Information about the diagnosis of SMA
What was found on the Early Check screening test?
- This was a SCREENING test and only told us that your child MAY have SMA
- Another confirmatory test was needed to know for sure
What was found on the confirmatory test?
- This was a DIAGNOSTIC test and was the most important test to determine if your child has SMA
- This test found that your baby is missing the survival motor neuron 1 gene (SMN1).
- These results officially CONFIRM the diagnosis of SMA in your child
What is SMA?
- Individuals with SMA cannot properly produce a protein called survival motor neuron protein. The nerves that control muscles need this protein.
- Without this protein, the motor neurons shrink and eventually no longer work, causing severe muscle weakness that can be fatal.
Types of SMA
- There are four types of SMA, and they vary in severity.
- Newborn screening cannot determine what type of SMA your child may have; however, additional testing can help determine the severity of your child’s condition.
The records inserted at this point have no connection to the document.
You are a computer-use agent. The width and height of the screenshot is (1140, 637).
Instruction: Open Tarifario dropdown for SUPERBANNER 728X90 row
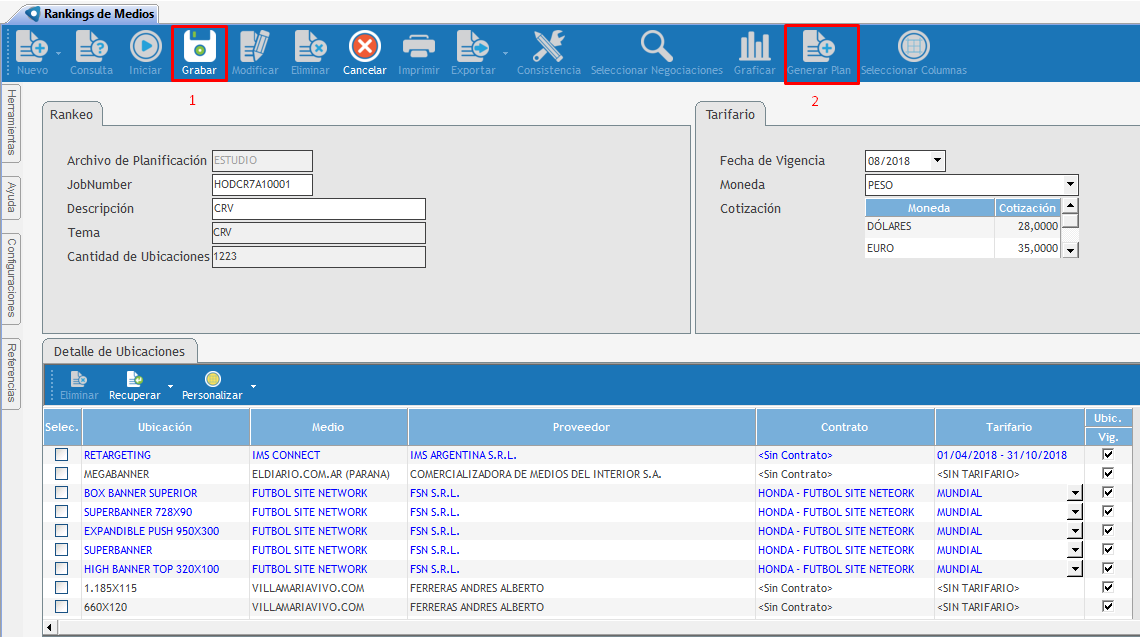click(1075, 512)
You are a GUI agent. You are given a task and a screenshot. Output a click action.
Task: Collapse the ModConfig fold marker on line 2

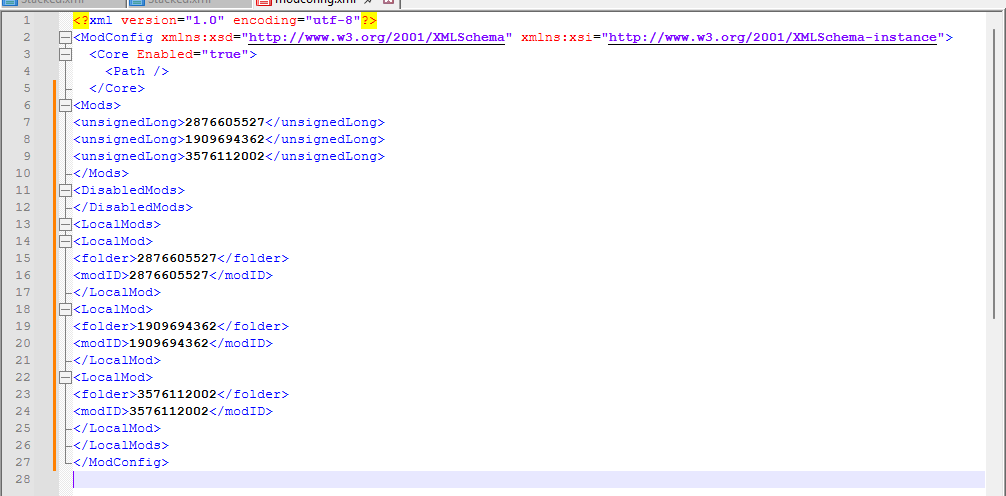(65, 38)
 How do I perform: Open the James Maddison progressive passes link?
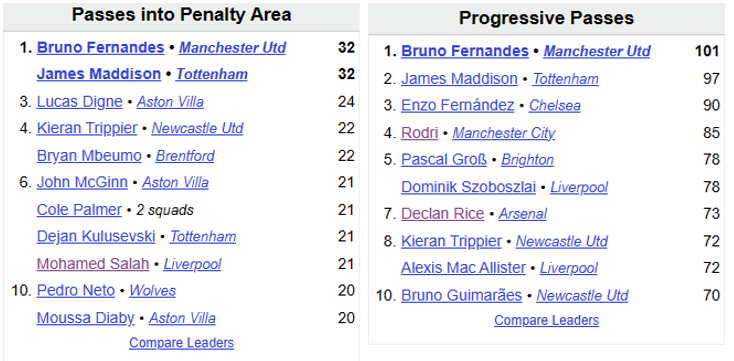click(x=459, y=79)
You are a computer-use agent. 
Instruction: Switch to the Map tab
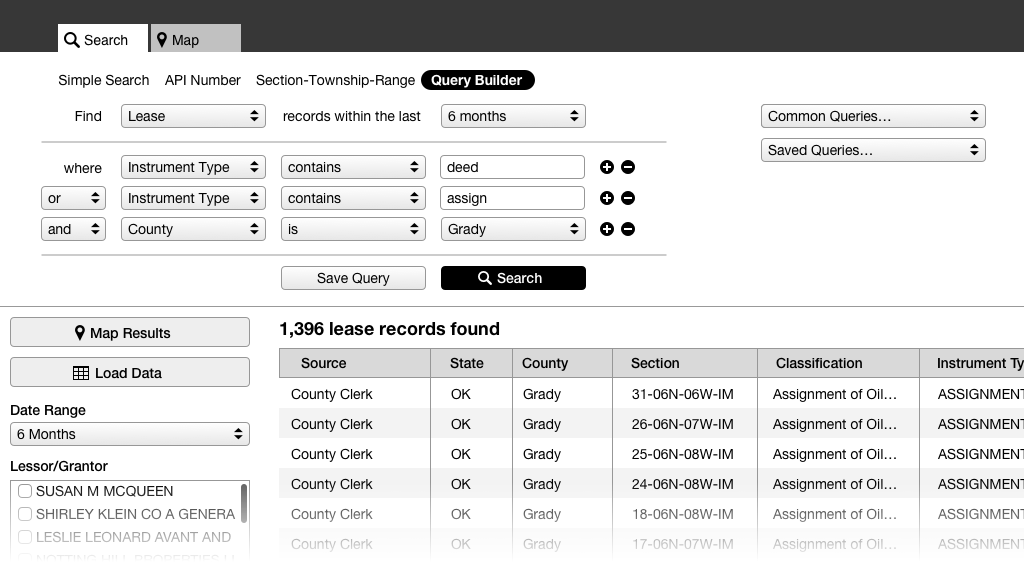point(196,40)
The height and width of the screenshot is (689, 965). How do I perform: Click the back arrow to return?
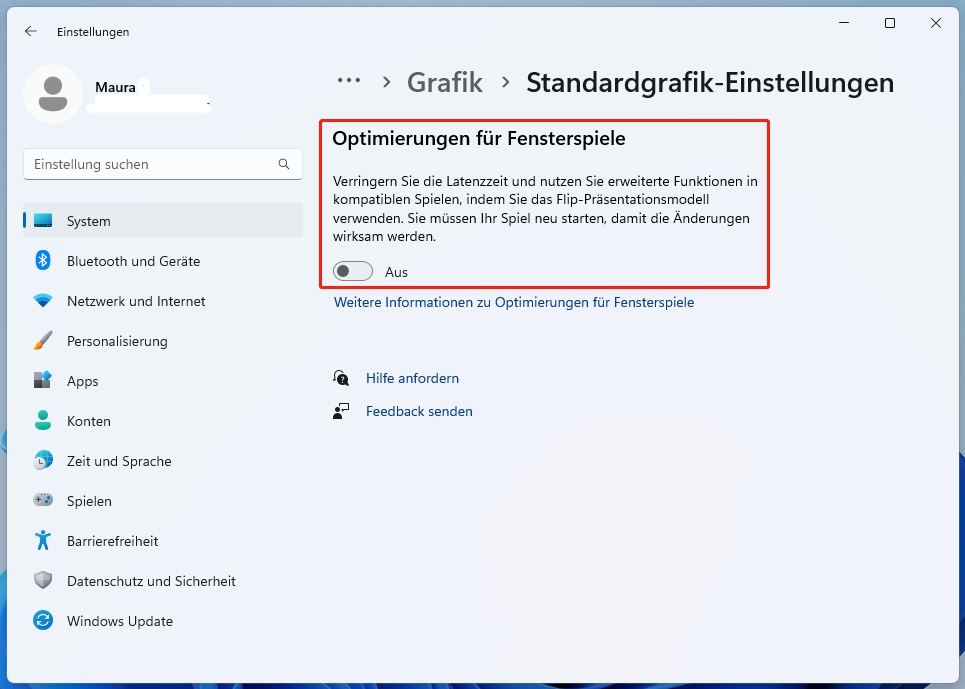[x=30, y=31]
- No two people with SMA have identical experiences
- Even among those with the same type, the progression of the disease can differ
What health problems can it cause?
- If not treated, the most severe and most common type, SMA type 1, is often fatal in the first two years of life. Other types of SMA are less severe, but can cause significant symptoms.
- The symptoms of SMA can affect the ability to roll, sit, crawl, stand, or walk. They can also affect the child’s ability to breathe, cough, or eat. The extent of these symptoms will also depend on the type of SMA present, the level of care received, and how well the child responds to drug treatment.
- SMA does not affect a child’s ability to think, learn, or build relationships with others.
What treatment options are available?
Early diagnosis and early treatment of SMA are very important!
Possible treatments for young children can include:
- Treatment with Spinraza (also called Nusinersin) or Zolgensma (gene therapy). These are two different FDA-approved therapies that treat the underlying cause of SMA
- Supportive therapies for breathing, coughing, and eating
- Physical and occupational therapy
Your child may also qualify for one or more clinical trials testing new potential treatments for SMA. All decisions on treatment and care should be made in consultation with a pediatric neurologist who has expertise in SMA.
Where did this come from?
- SMA is common among people of all races and ethnic groups.
- Typically, children inherit two copies of the SMN1 gene, one from each parent. For children with SMA, both parents are carriers for the gene.
- SMA runs in families, which means that parents who have one child with SMA have a higher risk of having other children with SMA. That risk is 25%, or 1 chance in 4.
- You should know that nothing parents do before or during pregnancy causes a baby to have SMA.
What happens next?
Early Check genetics and neurology specialists will help you understand what SMA means for your baby and what treatments are available. We can help coordinate any additional testing and treatment with your baby's doctor and specialists familiar with SMA.